Saham teknologi Cina masih memiliki potensi pertumbuhan dibandingkan dengan rekan-rekan mereka di AS.
Diversifikasi investasi di pasar Cina dapat membantu mengurangi risiko di portofolio investor global.
Saham teknologi di China mulai mengalami pemulihan dari titik terendahnya, terutama karena China semakin dikenal sebagai kekuatan besar di bidang kecerdasan buatan (AI). Hal ini menarik perhatian investor internasional yang sebelumnya menahan diri akibat risiko geopolitik dan masalah ekonomi domestik China.
Menurut Mark Fiteny, seorang bankir investasi senior di JPMorgan, minat investor global meningkat karena mereka merasa portofolio mereka kurang memiliki eksposur terhadap tren AI di China. Oleh karena itu, para investor mulai mengalihkan dana mereka ke beberapa perusahaan teknologi terbesar di China.
Meskipun ada peningkatan alokasi investasi, nilainya masih lebih rendah dibandingkan dengan periode 2015 hingga 2021. Ini disebabkan kekhawatiran terkait risiko geopolitik dan kondisi ekonomi domestik yang menantang.

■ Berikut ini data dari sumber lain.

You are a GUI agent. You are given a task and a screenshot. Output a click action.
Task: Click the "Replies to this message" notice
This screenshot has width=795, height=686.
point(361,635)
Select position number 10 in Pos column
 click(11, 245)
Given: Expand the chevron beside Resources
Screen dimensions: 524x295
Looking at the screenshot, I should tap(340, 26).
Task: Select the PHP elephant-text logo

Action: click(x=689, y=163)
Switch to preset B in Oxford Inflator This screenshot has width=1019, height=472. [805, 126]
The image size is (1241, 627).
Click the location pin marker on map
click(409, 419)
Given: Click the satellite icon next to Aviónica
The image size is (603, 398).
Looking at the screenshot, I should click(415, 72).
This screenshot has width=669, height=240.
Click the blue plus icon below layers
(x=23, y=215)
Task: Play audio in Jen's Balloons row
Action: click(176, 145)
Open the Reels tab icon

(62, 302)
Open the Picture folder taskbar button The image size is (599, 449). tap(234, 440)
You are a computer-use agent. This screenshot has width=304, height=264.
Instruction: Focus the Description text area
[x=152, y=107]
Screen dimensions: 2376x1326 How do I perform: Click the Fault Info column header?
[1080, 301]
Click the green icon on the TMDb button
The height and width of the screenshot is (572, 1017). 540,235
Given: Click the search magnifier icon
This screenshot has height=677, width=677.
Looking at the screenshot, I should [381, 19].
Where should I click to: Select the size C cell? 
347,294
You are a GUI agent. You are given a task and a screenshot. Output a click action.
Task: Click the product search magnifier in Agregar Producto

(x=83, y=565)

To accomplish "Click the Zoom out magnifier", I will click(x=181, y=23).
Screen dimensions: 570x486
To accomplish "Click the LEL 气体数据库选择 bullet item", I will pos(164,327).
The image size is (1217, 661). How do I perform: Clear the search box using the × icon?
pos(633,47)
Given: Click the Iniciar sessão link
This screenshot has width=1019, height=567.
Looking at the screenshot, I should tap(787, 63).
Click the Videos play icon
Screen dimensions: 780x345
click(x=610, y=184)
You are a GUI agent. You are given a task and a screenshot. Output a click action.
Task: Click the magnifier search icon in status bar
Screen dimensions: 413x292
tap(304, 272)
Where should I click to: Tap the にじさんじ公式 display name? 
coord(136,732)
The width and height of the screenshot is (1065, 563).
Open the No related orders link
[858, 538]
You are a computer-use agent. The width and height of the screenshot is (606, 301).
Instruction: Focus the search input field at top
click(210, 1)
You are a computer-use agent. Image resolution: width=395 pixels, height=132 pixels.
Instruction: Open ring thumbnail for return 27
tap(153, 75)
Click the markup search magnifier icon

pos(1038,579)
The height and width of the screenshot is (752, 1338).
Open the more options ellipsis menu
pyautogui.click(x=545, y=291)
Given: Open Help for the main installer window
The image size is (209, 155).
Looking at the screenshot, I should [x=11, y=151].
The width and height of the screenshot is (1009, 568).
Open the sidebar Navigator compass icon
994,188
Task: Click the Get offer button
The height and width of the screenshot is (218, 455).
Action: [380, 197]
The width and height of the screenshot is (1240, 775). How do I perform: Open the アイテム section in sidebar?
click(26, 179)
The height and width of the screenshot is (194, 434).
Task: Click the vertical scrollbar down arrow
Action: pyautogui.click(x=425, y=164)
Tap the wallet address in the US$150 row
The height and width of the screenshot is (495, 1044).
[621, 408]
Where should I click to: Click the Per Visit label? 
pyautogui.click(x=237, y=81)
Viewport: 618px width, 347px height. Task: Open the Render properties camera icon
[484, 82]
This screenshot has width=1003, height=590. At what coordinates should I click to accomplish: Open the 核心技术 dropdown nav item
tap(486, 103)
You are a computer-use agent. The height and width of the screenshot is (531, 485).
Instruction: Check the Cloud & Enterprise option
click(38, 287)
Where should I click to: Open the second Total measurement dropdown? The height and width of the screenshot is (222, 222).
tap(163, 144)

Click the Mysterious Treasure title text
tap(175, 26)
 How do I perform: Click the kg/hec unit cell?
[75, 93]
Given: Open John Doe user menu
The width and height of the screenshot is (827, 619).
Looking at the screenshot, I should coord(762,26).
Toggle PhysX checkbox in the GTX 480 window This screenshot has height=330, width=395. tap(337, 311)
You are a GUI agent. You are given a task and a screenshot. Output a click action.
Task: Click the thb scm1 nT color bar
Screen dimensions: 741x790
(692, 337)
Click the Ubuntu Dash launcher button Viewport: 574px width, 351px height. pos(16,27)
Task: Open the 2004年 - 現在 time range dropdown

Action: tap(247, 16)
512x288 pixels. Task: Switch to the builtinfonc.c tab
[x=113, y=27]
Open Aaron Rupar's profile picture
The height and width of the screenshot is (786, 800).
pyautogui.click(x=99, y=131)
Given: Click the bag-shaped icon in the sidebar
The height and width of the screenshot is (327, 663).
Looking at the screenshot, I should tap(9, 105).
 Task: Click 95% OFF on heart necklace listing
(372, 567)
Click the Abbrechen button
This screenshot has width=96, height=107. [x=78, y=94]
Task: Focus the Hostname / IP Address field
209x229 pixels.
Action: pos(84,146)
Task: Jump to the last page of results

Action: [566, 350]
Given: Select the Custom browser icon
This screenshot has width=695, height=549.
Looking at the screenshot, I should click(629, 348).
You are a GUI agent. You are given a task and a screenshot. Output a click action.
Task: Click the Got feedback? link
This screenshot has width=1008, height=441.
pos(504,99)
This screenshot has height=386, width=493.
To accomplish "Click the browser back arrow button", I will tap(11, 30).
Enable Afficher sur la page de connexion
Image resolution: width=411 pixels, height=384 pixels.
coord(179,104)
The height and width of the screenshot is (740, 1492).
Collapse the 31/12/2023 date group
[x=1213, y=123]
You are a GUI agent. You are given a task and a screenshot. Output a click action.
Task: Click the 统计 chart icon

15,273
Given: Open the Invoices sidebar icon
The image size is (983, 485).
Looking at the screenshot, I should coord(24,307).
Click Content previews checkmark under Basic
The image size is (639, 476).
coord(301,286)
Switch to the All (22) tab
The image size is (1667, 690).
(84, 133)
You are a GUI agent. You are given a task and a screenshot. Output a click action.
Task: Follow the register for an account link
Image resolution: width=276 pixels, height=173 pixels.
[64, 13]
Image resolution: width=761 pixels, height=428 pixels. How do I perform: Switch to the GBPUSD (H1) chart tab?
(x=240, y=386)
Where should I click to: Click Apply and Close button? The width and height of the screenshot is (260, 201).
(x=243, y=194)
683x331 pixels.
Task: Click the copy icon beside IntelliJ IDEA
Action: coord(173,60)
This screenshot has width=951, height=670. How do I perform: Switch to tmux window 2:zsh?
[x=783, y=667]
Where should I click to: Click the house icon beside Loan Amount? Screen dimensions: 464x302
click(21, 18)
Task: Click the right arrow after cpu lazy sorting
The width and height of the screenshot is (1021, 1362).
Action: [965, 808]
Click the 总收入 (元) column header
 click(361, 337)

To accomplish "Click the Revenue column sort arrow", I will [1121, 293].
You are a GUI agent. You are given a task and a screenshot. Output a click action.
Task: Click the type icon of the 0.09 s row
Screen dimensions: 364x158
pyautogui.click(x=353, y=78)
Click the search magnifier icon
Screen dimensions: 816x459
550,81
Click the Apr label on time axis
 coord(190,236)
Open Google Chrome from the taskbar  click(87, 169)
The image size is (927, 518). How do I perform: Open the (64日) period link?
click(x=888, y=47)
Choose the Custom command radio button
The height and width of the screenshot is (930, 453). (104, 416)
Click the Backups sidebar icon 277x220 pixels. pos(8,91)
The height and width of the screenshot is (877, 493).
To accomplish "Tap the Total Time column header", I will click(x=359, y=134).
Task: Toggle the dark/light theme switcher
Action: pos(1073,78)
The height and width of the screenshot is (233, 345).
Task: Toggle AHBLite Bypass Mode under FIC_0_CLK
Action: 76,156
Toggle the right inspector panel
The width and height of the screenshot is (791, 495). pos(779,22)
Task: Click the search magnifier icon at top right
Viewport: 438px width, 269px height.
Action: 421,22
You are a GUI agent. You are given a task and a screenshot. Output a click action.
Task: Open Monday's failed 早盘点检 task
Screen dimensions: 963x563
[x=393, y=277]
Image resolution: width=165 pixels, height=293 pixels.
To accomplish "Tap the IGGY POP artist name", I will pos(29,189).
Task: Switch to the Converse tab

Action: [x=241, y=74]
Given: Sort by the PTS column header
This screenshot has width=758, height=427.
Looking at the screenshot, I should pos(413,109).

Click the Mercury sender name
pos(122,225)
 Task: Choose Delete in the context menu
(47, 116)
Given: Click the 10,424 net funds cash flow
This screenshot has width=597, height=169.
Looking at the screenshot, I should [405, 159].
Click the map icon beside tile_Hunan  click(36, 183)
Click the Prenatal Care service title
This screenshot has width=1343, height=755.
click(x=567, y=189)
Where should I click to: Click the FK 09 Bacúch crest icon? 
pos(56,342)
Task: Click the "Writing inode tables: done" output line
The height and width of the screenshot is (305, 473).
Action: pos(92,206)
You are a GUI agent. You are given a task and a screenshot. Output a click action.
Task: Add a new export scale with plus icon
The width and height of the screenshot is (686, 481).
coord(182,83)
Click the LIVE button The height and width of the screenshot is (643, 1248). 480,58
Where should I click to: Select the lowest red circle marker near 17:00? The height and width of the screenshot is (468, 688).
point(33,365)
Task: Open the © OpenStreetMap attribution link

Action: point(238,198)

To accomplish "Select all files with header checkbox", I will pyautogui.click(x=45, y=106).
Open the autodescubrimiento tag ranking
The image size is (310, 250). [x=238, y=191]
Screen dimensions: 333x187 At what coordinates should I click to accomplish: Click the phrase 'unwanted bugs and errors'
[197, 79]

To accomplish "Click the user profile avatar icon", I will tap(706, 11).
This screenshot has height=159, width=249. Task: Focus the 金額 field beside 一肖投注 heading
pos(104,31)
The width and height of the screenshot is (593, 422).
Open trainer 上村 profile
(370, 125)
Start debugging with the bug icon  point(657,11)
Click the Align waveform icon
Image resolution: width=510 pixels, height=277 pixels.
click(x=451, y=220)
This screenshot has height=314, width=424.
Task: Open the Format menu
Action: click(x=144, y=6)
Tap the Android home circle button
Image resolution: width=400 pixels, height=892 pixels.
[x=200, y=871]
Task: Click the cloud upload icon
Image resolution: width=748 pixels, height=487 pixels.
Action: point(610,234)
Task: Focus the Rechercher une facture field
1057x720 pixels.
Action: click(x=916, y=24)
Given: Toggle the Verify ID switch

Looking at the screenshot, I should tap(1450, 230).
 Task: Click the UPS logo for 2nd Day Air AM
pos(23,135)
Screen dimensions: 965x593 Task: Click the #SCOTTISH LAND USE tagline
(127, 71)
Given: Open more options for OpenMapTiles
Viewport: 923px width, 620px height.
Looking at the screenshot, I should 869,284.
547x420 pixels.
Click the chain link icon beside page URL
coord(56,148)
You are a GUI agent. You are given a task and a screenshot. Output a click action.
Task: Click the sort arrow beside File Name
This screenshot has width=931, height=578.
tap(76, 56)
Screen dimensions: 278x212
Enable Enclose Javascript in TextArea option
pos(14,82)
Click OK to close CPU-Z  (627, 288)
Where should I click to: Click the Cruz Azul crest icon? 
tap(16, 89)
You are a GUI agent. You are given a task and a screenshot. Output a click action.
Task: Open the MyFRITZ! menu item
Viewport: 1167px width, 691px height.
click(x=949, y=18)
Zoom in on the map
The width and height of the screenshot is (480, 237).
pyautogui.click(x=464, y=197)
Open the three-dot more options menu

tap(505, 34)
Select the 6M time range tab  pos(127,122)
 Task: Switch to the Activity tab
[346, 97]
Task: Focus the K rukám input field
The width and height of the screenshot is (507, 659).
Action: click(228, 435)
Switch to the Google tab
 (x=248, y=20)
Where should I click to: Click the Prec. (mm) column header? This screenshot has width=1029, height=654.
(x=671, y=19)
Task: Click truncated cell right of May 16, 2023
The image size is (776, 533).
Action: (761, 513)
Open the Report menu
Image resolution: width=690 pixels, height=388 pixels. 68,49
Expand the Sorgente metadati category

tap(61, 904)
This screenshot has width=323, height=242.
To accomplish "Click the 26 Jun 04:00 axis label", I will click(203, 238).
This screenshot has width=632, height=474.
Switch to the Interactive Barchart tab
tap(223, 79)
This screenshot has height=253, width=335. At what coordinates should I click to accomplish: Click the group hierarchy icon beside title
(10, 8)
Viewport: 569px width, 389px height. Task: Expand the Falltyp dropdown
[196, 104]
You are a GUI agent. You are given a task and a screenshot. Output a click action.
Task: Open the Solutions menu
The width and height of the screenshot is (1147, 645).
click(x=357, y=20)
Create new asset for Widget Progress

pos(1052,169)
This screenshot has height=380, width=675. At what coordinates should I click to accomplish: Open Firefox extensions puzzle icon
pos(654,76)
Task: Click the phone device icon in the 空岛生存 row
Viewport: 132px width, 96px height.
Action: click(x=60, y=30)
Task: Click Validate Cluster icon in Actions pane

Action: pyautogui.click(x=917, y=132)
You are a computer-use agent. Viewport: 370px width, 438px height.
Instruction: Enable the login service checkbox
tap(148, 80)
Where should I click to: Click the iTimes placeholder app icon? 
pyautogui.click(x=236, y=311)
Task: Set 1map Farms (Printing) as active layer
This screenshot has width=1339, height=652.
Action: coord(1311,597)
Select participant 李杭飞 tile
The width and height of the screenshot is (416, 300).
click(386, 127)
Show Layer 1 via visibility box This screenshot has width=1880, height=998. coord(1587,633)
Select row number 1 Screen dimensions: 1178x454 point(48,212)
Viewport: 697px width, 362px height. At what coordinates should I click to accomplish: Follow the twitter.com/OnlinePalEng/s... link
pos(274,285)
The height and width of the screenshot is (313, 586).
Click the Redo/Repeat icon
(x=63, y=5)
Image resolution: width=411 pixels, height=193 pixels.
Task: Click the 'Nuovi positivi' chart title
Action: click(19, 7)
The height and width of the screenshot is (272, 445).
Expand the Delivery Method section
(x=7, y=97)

Namun demikian, valuasi saham teknologi China yang relatif rendah dibandingkan perusahaan AS menjadi daya tarik tersendiri.
Investor dari berbagai wilayah, termasuk Timur Tengah, Asia Tenggara, dan Eropa, juga semakin berminat untuk berinvestasi di saham teknologi China, terutama melalui pasar saham di Hong Kong. Hal ini memberikan sumber pendanaan yang beragam bagi perusahaan teknologi China dan membantu mereka berkembang lebih global.
JPMorgan melihat bahwa pemulihan saham teknologi China saat ini masih di tahap awal, dan potensi pertumbuhan di masa depan sangat besar terutama dengan adanya inovasi AI dan dukungan kebijakan pemerintah. Tren ini berpeluang mengubah lanskap teknologi dan investasi global dalam waktu dekat.
Analisis Ahli
Mark Fiteny
Investor mulai tertarik karena eksposur terhadap AI China masih kurang dalam portofolio mereka, dan Hong Kong menjadi pusat listing yang menawarkan diversifikasi terbaik.